▶ _Page excerpt_:

........

The Blind Assassin – Margaret Atwood

If it wasn’t clear from my relative silence, the last six weeks or so has been exceptionally busy, which has slowed both my reading and writing. I only managed to finish one non-academic book in October, barely slipping Margaret Atwood’s Booker Award Winning The Blind Assassin in under the wire. An astute reader, however, will note that October is now more than two weeks gone. I didn’t write an immediate review because the book required some digestion and then a number of real world events, including guests, a nasty head cold, teaching, job applications, and a presidential election colluded to keep me from the review. None of this should be taken to indicate a lack of appreciation for this book, the second of Atwood’s that I have read.

Atwood weaves together three distinct stories in The Blind Assassin. The frame story are the recollections of Iris Chase Griffen, the daughter one Ontario industrialist and the widow of another, writing her life story ostensibly for her estranged daughter. As such, this narrative slips between the first half of the twentieth century and explains hushed history of the Chase family through the wars and depressions, deaths and affairs, and the contemporary time and Iris’ old age. Interspersed with these stories are a variety of newspaper clippings that illuminate something about the Chase family, Iris’ marriage to Richard Griffen, or her sister Laura.

........

▶ _Supplied information_:
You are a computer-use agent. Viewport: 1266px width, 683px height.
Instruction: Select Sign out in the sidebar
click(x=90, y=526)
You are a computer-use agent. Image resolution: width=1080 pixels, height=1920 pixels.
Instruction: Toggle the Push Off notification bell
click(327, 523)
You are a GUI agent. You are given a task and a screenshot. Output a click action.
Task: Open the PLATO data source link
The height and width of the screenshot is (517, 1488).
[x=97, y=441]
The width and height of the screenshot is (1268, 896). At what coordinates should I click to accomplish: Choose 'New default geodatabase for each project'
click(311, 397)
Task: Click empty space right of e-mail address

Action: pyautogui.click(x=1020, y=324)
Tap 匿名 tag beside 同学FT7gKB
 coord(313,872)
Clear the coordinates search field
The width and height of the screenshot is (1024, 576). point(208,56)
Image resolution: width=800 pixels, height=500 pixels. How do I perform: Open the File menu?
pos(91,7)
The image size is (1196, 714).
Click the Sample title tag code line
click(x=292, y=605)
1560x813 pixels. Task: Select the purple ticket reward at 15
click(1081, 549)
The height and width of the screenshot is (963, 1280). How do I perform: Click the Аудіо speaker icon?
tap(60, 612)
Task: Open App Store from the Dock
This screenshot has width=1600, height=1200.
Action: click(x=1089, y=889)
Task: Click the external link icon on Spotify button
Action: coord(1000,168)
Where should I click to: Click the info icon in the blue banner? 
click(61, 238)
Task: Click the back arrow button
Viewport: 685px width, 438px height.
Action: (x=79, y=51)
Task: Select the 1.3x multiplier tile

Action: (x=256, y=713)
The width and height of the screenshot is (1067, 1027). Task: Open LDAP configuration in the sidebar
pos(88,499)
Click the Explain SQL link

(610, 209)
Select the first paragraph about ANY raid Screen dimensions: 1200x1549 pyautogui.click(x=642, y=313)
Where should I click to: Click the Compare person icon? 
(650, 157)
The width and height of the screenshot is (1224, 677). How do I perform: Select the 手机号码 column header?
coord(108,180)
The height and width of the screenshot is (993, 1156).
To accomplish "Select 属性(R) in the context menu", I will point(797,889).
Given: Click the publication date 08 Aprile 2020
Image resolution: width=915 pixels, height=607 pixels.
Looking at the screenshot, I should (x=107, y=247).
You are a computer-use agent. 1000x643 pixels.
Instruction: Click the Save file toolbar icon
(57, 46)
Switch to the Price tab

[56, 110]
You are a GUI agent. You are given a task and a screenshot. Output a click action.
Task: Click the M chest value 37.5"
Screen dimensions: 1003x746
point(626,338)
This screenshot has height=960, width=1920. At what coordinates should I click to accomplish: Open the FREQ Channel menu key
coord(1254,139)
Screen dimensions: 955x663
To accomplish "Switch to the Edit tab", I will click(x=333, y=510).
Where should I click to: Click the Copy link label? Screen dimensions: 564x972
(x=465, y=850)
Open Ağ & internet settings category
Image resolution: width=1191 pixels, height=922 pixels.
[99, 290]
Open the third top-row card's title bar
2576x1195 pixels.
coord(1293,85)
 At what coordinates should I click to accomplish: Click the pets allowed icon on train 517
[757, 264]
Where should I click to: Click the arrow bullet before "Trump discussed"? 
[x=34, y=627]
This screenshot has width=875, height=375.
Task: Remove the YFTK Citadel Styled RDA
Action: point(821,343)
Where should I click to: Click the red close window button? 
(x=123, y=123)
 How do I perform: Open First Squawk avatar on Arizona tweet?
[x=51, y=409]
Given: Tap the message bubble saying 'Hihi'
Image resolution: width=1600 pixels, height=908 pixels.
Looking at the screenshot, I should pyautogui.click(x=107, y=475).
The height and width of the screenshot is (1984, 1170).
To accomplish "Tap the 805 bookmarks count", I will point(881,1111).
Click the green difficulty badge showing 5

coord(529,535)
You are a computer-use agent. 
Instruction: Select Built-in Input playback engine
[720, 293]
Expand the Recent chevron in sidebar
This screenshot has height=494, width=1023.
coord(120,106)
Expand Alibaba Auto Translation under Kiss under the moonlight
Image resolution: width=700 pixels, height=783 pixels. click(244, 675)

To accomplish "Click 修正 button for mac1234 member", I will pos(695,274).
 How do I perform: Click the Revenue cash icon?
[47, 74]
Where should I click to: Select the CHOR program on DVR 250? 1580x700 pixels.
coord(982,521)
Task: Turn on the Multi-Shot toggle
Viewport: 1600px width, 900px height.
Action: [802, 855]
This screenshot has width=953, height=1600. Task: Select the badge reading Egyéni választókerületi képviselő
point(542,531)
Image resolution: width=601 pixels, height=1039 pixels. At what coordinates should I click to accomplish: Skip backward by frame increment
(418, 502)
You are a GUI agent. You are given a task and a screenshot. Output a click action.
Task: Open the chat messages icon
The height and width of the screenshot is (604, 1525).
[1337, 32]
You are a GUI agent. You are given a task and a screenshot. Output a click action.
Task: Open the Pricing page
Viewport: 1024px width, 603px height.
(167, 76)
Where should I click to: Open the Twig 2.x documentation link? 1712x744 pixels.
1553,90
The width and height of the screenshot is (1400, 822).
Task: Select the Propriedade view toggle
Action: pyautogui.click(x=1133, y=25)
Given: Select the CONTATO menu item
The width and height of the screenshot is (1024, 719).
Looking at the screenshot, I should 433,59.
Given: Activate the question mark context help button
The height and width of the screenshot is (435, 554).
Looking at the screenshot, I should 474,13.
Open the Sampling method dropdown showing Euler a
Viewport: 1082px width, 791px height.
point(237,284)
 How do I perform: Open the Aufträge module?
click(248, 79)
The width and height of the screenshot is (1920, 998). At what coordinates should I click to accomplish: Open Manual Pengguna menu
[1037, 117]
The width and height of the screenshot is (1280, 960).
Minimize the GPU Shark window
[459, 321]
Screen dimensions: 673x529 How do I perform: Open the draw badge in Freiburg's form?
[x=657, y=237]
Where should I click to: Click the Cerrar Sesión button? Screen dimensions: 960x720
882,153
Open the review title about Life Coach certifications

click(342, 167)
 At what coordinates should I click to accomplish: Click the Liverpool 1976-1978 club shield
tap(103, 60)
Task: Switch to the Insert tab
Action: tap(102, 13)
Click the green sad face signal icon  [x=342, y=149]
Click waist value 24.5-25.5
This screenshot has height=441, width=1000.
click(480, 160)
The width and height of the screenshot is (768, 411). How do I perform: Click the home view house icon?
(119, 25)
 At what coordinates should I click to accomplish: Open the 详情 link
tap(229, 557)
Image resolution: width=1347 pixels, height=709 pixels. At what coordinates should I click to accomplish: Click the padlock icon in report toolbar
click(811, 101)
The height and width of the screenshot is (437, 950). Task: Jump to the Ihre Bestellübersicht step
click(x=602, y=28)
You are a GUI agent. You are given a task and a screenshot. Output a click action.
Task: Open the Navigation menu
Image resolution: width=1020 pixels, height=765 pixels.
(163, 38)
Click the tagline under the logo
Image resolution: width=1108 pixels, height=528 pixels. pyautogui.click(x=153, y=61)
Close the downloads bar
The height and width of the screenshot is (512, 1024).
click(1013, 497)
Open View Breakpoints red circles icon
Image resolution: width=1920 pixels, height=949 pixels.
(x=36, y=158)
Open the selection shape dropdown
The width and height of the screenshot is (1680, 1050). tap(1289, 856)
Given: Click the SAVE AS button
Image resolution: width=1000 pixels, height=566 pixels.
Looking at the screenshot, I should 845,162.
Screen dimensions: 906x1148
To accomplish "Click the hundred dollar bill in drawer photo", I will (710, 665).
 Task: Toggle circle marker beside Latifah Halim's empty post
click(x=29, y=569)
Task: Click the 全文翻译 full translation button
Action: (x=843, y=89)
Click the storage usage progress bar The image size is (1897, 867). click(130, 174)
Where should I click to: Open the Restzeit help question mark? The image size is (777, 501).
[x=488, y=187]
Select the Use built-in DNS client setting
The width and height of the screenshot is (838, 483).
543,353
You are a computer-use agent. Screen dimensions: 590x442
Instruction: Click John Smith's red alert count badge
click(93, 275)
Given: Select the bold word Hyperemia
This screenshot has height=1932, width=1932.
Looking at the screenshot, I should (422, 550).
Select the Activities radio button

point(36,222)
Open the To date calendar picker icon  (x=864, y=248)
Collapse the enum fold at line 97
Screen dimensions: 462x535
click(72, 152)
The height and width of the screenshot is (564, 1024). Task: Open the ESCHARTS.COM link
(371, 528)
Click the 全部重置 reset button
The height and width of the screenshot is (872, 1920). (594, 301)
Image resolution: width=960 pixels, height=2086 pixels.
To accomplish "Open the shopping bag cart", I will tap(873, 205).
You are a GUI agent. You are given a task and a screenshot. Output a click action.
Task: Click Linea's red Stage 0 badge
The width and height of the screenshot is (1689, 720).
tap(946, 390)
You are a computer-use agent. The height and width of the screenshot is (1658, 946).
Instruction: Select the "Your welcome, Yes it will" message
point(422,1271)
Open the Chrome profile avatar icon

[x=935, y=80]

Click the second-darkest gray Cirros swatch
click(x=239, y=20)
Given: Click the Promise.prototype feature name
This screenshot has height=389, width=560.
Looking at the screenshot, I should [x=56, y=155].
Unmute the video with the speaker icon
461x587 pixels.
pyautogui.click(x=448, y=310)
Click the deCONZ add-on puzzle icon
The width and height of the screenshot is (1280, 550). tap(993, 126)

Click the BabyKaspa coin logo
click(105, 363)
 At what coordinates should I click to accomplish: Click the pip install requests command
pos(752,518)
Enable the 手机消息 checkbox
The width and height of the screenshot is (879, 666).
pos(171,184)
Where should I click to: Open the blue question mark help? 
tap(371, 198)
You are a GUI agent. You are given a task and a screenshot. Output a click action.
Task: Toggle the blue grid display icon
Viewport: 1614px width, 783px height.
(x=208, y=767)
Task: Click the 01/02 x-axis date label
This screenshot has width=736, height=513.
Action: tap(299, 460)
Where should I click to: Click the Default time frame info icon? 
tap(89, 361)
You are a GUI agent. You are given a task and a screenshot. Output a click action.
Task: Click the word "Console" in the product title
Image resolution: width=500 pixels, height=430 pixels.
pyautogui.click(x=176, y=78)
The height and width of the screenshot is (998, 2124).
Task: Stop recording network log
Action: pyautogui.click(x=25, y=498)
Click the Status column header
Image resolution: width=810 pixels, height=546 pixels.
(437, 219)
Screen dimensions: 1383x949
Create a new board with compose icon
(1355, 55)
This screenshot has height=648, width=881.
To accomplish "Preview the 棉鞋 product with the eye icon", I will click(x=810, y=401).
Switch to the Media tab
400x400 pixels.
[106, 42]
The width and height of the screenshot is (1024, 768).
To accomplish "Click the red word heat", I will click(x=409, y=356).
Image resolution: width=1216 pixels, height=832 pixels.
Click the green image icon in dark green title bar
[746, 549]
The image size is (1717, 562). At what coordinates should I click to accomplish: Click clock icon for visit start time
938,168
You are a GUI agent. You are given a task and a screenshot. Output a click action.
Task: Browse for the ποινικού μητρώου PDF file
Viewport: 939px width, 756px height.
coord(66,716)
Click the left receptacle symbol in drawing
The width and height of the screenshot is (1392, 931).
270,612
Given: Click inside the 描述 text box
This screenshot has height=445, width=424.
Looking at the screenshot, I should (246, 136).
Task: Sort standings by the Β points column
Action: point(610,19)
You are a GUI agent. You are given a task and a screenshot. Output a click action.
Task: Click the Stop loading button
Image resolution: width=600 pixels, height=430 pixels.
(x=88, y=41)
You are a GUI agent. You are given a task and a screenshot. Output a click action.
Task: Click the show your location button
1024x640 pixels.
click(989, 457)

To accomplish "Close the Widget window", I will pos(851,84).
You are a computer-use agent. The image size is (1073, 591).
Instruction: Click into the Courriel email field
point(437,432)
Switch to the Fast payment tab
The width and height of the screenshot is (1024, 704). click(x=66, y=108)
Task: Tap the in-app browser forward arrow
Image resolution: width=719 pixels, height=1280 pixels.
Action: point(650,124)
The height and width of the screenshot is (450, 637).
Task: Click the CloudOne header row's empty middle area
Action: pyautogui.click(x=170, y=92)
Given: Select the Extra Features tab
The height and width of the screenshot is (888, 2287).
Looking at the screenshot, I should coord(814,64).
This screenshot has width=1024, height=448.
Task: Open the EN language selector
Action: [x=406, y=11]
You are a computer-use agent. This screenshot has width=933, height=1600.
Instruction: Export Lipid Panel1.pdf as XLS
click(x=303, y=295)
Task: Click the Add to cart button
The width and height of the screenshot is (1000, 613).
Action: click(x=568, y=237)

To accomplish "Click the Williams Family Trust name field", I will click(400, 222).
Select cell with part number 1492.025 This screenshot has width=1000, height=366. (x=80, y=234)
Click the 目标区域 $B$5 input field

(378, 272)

........

▶ _Actions to take_:
(1) According to the book review above, whose recollections form the frame story of The Blind Assassin?
(2) Transcribe the passage of the book review between "If it wasn’t" and "I have read.", inclusive.

▶ _Task responses_:
(1) The recollections of Iris Chase Griffen.

(2)
If it wasn’t clear from my relative silence, the last six weeks or so has been exceptionally busy, which has slowed both my reading and writing. I only managed to finish one non-academic book in October, barely slipping Margaret Atwood’s Booker Award Winning The Blind Assassin in under the wire. An astute reader, however, will note that October is now more than two weeks gone. I didn’t write an immediate review because the book required some digestion and then a number of real world events, including guests, a nasty head cold, teaching, job applications, and a presidential election colluded to keep me from the review. None of this should be taken to indicate a lack of appreciation for this book, the second of Atwood’s that I have read.